*** Supplied records ***
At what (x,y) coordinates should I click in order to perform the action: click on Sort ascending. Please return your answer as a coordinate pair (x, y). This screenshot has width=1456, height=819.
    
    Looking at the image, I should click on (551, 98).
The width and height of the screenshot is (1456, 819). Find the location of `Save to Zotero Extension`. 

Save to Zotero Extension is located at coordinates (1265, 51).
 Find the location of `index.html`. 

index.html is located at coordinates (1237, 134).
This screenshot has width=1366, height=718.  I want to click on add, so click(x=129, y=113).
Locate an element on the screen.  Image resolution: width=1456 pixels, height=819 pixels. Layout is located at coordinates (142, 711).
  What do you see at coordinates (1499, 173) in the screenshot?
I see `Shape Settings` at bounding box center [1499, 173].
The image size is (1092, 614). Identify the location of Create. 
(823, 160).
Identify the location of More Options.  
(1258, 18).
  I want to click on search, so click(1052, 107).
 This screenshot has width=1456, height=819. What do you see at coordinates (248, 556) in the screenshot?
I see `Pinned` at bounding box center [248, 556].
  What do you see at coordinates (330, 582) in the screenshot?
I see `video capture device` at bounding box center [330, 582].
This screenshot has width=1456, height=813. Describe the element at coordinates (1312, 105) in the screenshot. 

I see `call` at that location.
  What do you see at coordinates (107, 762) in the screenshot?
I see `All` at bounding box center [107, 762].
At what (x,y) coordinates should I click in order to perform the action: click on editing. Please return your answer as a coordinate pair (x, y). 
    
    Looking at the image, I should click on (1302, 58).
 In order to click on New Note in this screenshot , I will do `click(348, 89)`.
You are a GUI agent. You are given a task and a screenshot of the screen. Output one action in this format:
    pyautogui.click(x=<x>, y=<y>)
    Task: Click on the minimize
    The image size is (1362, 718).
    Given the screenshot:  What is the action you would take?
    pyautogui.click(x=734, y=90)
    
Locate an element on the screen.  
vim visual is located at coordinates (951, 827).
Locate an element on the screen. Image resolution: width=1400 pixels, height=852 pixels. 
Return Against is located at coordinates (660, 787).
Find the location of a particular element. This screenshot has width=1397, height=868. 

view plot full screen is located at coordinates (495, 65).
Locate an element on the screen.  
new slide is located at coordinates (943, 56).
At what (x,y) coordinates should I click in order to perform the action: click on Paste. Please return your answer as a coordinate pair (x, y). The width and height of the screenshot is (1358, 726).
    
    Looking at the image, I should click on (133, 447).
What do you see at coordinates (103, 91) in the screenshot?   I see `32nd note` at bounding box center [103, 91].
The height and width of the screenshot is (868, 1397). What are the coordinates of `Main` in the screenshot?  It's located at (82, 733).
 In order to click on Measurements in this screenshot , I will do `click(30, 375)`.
***
▸ **Given problem**: Please write out the records above again, swapping "Identify the location of" for "Give the position of" wherever it occurs and keeping everything else the same.

▸ **Reply**:
At what (x,y) coordinates should I click in order to perform the action: click on Sort ascending. Please return your answer as a coordinate pair (x, y). This screenshot has width=1456, height=819.
    
    Looking at the image, I should click on (551, 98).
The width and height of the screenshot is (1456, 819). Find the location of `Save to Zotero Extension`. 

Save to Zotero Extension is located at coordinates (1265, 51).
 Find the location of `index.html`. 

index.html is located at coordinates (1237, 134).
This screenshot has width=1366, height=718.  I want to click on add, so click(x=129, y=113).
Locate an element on the screen.  Image resolution: width=1456 pixels, height=819 pixels. Layout is located at coordinates (142, 711).
  What do you see at coordinates (1499, 173) in the screenshot?
I see `Shape Settings` at bounding box center [1499, 173].
The image size is (1092, 614). Give the position of Create. 
(823, 160).
Give the position of More Options.  
(1258, 18).
  I want to click on search, so click(1052, 107).
 This screenshot has width=1456, height=819. What do you see at coordinates (248, 556) in the screenshot?
I see `Pinned` at bounding box center [248, 556].
  What do you see at coordinates (330, 582) in the screenshot?
I see `video capture device` at bounding box center [330, 582].
This screenshot has width=1456, height=813. Describe the element at coordinates (1312, 105) in the screenshot. 

I see `call` at that location.
  What do you see at coordinates (107, 762) in the screenshot?
I see `All` at bounding box center [107, 762].
At what (x,y) coordinates should I click in order to perform the action: click on editing. Please return your answer as a coordinate pair (x, y). 
    
    Looking at the image, I should click on (1302, 58).
 In order to click on New Note in this screenshot , I will do `click(348, 89)`.
You are a GUI agent. You are given a task and a screenshot of the screen. Output one action in this format:
    pyautogui.click(x=<x>, y=<y>)
    Task: Click on the minimize
    The image size is (1362, 718).
    Given the screenshot:  What is the action you would take?
    pyautogui.click(x=734, y=90)
    
Locate an element on the screen.  
vim visual is located at coordinates (951, 827).
Locate an element on the screen. Image resolution: width=1400 pixels, height=852 pixels. 
Return Against is located at coordinates (660, 787).
Find the location of a particular element. This screenshot has width=1397, height=868. 

view plot full screen is located at coordinates (495, 65).
Locate an element on the screen.  
new slide is located at coordinates (943, 56).
At what (x,y) coordinates should I click in order to perform the action: click on Paste. Please return your answer as a coordinate pair (x, y). The width and height of the screenshot is (1358, 726).
    
    Looking at the image, I should click on (133, 447).
What do you see at coordinates (103, 91) in the screenshot?   I see `32nd note` at bounding box center [103, 91].
The height and width of the screenshot is (868, 1397). What are the coordinates of `Main` in the screenshot?  It's located at (82, 733).
 In order to click on Measurements in this screenshot , I will do `click(30, 375)`.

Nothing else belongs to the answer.